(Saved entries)
------------------------------------------------

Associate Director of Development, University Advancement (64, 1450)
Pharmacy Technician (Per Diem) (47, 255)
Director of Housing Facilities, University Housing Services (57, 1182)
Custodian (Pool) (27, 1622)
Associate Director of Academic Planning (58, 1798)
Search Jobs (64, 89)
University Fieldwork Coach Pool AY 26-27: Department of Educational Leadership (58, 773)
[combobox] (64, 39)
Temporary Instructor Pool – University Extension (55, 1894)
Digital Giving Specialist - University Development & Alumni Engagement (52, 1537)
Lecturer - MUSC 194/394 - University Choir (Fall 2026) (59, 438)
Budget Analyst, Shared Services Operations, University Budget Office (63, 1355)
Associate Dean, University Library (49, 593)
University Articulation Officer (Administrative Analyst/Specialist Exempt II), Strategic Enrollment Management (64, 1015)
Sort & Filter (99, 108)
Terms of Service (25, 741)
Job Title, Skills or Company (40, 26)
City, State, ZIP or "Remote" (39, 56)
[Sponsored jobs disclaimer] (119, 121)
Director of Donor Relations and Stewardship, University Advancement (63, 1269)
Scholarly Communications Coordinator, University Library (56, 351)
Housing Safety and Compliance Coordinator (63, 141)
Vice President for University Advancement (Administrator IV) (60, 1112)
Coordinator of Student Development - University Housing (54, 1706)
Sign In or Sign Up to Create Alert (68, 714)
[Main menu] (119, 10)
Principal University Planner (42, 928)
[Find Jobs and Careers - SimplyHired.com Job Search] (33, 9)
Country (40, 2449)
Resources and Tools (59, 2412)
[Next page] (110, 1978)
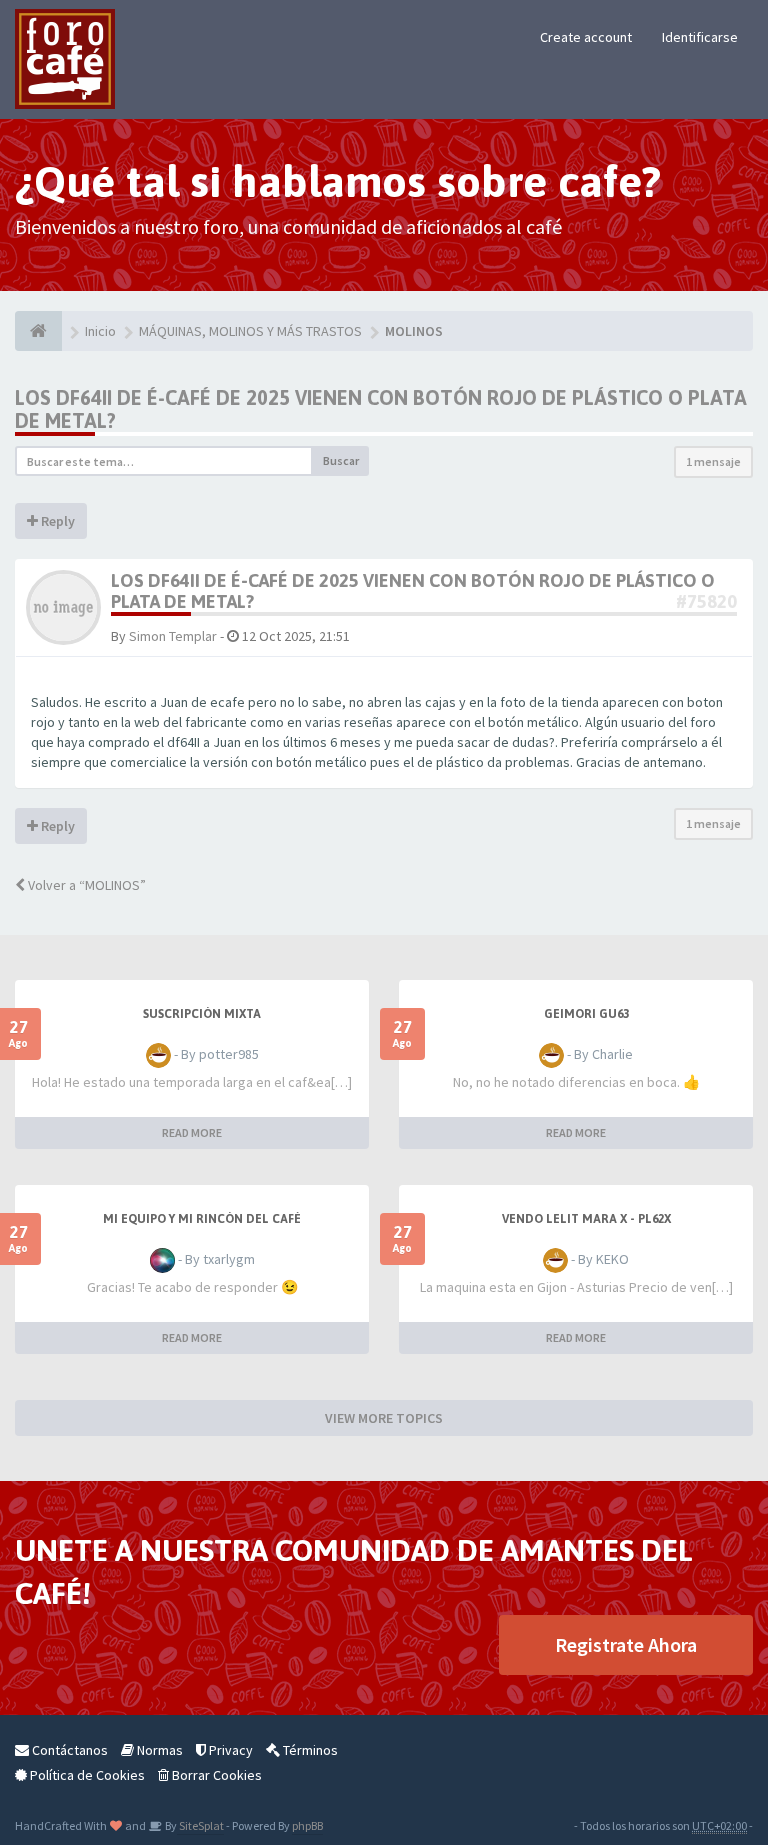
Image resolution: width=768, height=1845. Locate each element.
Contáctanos (68, 1750)
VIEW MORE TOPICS (384, 1418)
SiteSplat (200, 1825)
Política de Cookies (86, 1775)
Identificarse (700, 37)
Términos (309, 1750)
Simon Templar (173, 636)
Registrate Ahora (626, 1644)
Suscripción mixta (202, 1014)
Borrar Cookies (215, 1775)
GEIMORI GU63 (586, 1014)
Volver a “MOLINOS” (85, 885)
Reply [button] (56, 521)
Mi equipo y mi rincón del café (202, 1219)
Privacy (229, 1750)
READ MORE (192, 1132)
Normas (158, 1750)
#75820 (706, 601)
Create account (586, 37)
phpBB (307, 1825)
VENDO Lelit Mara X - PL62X (586, 1219)
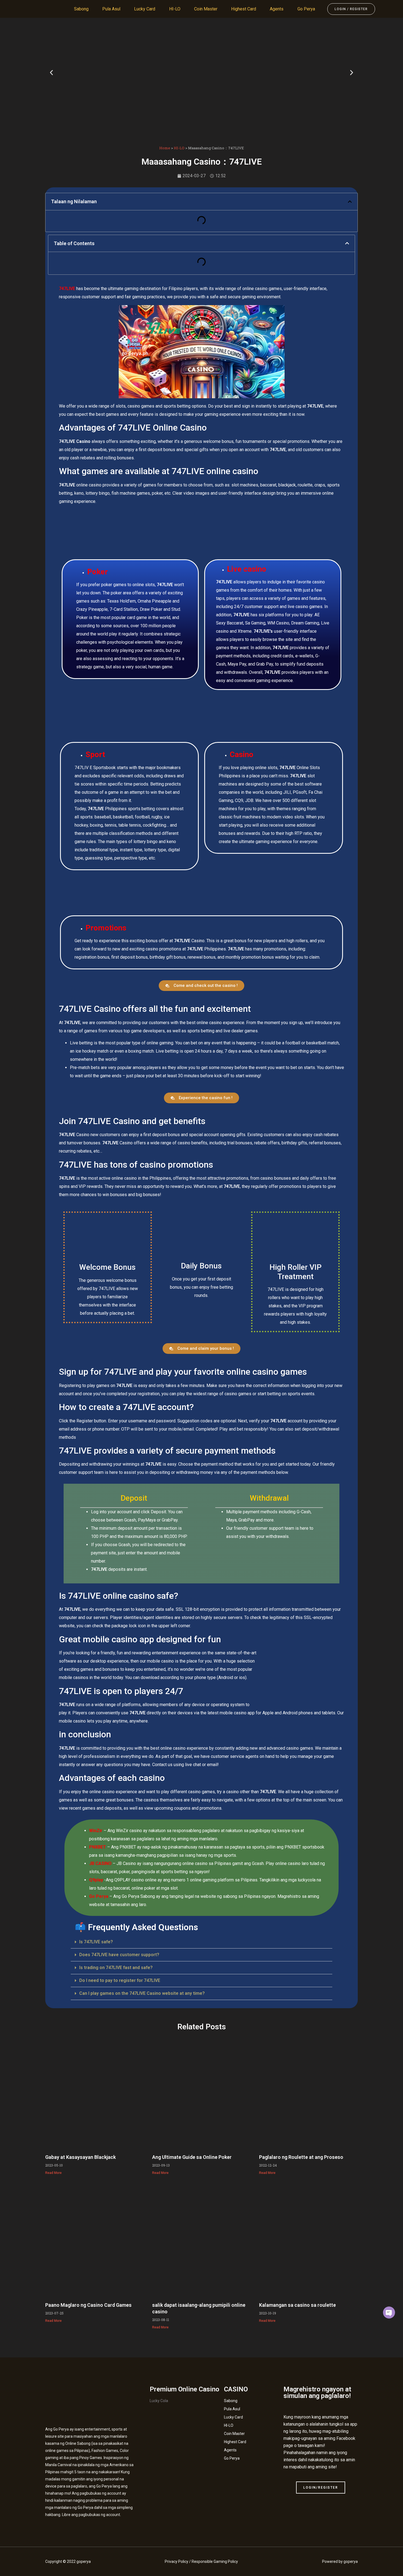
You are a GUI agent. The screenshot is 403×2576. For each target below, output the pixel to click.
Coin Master (205, 9)
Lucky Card (144, 9)
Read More (53, 2173)
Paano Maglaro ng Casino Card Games (88, 2305)
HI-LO (174, 9)
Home (164, 147)
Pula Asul (111, 9)
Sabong (81, 9)
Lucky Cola (159, 2401)
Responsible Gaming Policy (215, 2561)
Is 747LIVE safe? (96, 1941)
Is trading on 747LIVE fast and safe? (116, 1967)
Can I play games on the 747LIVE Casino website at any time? (142, 1993)
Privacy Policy (176, 2561)
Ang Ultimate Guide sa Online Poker (192, 2157)
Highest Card (243, 9)
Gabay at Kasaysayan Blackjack (80, 2157)
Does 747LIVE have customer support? (119, 1954)
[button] (51, 72)
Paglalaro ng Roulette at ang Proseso (301, 2157)
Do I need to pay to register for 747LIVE (119, 1980)
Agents (276, 9)
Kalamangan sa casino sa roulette (297, 2305)
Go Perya (306, 9)
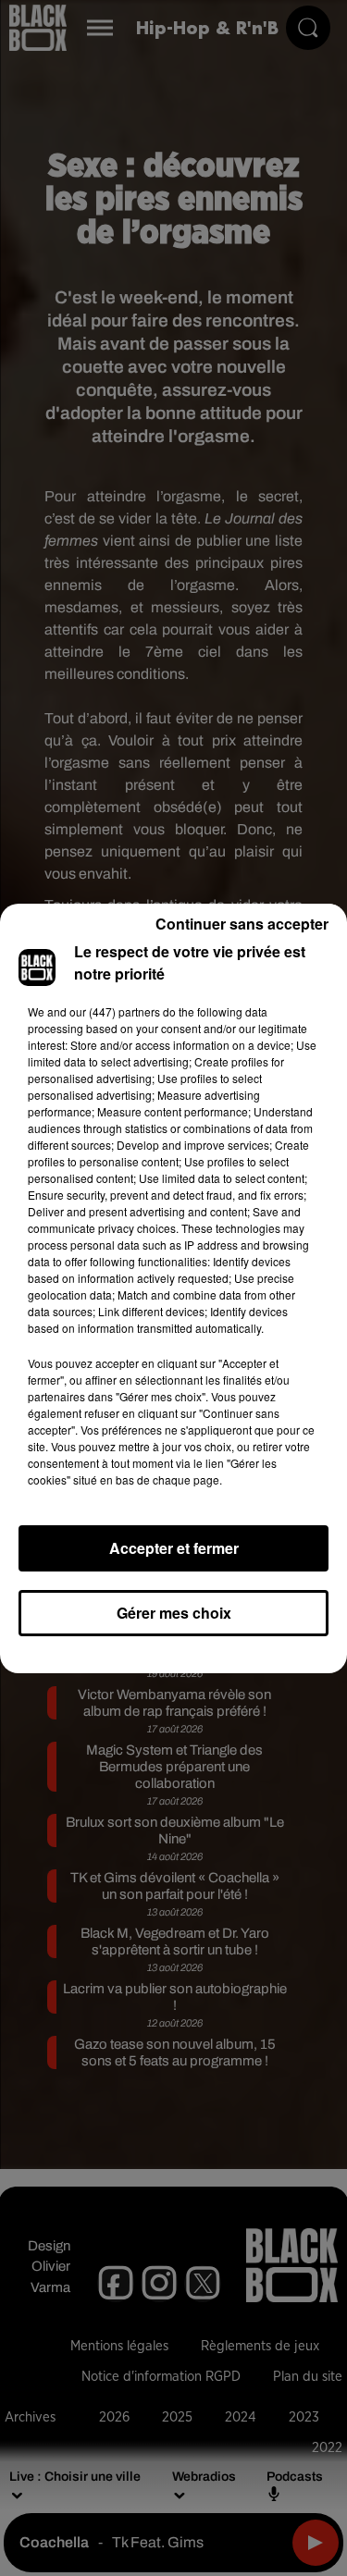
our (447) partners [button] (114, 1011)
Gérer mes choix (174, 1612)
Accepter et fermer (174, 1548)
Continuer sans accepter (241, 923)
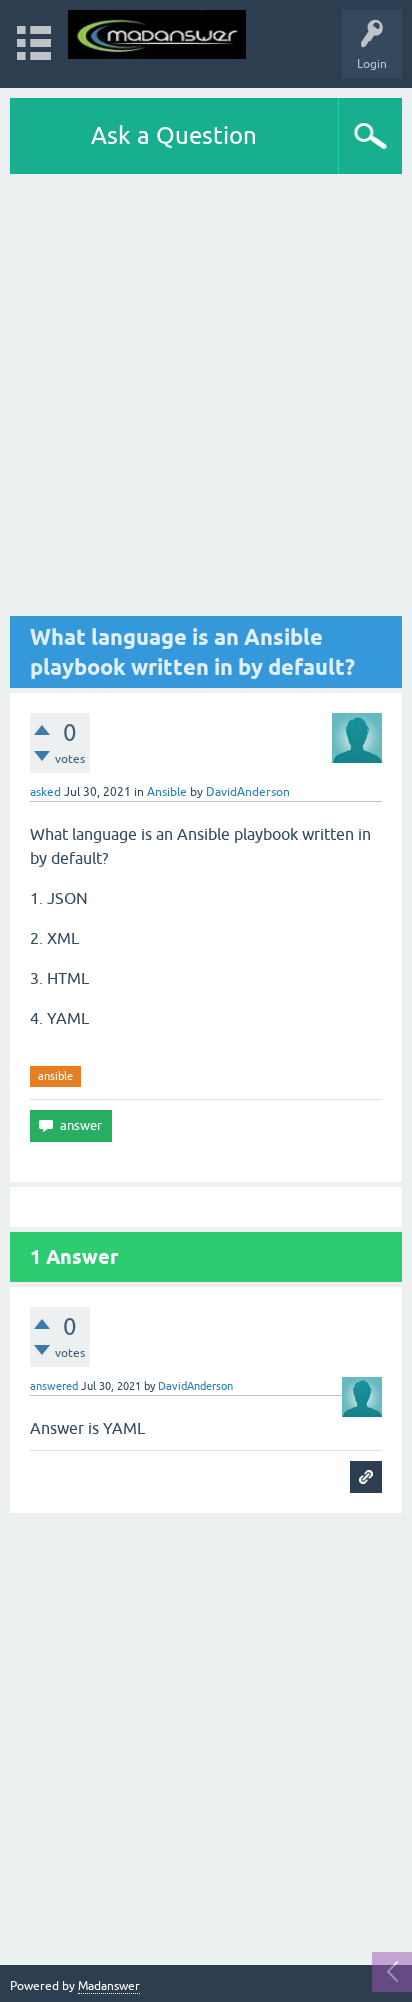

------------------------------------------------

▶ [Assigned task]:
Write out the records above exactly, from the opening line to the line with "City, State, ZIP", including both, with nothing added.

▶ [Task answer]:
Associate Director of Development, University Advancement (64, 1450)
Pharmacy Technician (Per Diem) (47, 255)
Director of Housing Facilities, University Housing Services (57, 1182)
Custodian (Pool) (27, 1622)
Associate Director of Academic Planning (58, 1798)
Search Jobs (64, 89)
University Fieldwork Coach Pool AY 26-27: Department of Educational Leadership (58, 773)
[combobox] (64, 39)
Temporary Instructor Pool – University Extension (55, 1894)
Digital Giving Specialist - University Development & Alumni Engagement (52, 1537)
Lecturer - MUSC 194/394 - University Choir (Fall 2026) (59, 438)
Budget Analyst, Shared Services Operations, University Budget Office (63, 1355)
Associate Dean, University Library (49, 593)
University Articulation Officer (Administrative Analyst/Specialist Exempt II), Strategic Enrollment Management (64, 1015)
Sort & Filter (99, 108)
Terms of Service (25, 741)
Job Title, Skills or Company (40, 26)
City, State, ZIP or "Remote" (39, 56)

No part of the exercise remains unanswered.